Le mot « sans état » est important. Il signifie que le routeur qui annonce le préfixe n’a pas besoin de conserver un état d’attribution d’adresse par hôte de la même manière qu’un serveur traditionnel avec état. L’hôte utilise les informations de préfixe qu’il apprend du réseau et les combine avec sa propre logique d’identifiant d’interface pour créer une adresse IPv6 utilisable.

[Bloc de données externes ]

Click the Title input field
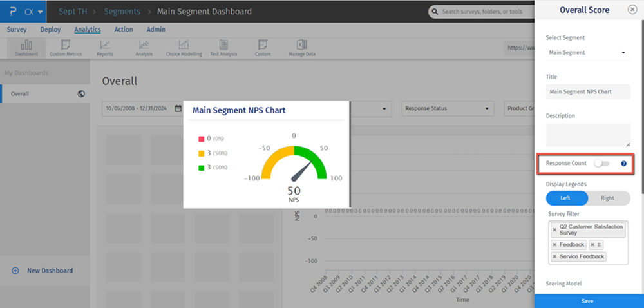 click(587, 92)
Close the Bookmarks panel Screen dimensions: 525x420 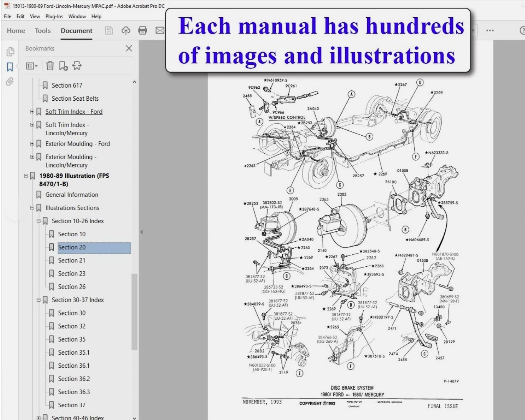click(x=129, y=48)
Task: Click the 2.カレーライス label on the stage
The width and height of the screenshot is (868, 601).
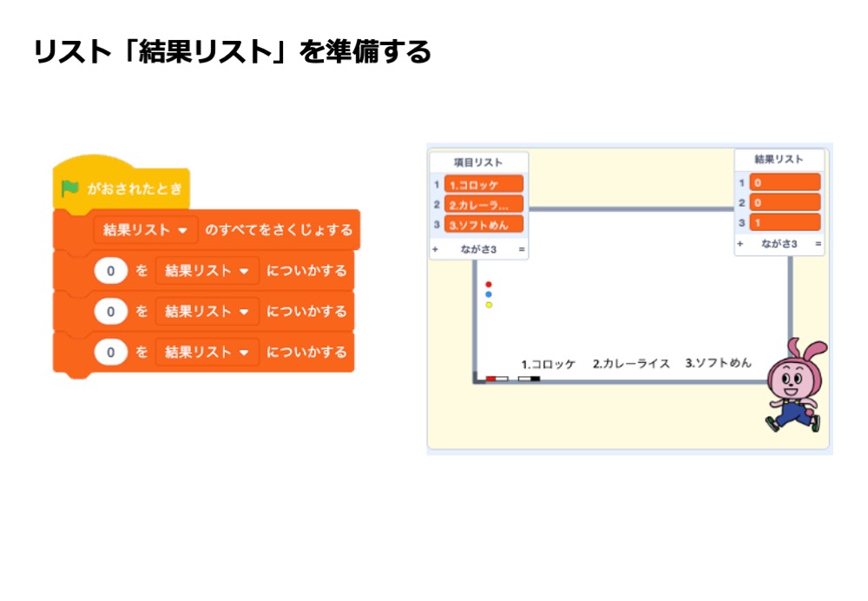Action: point(631,363)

Pourquoi IPv6 utilise cette approche
IPv6 a été conçu pour prendre en charge une configuration d’adresses plus simple et plus évolutive que les approches manuelles ou fortement dépendantes d’un serveur souvent utilisées dans les environnements antérieurs. En permettant à un hôte de construire sa propre adresse après avoir reçu des informations réseau via Router Advertisements, le protocole réduit la friction opérationnelle et facilite l’intégration des appareils. La RFC 4862 présente explicitement le processus comme une autoconfiguration côté hôte, tandis que la RFC 4861 fournit le comportement Neighbor Discovery et Router Advertisement qui le rend possible.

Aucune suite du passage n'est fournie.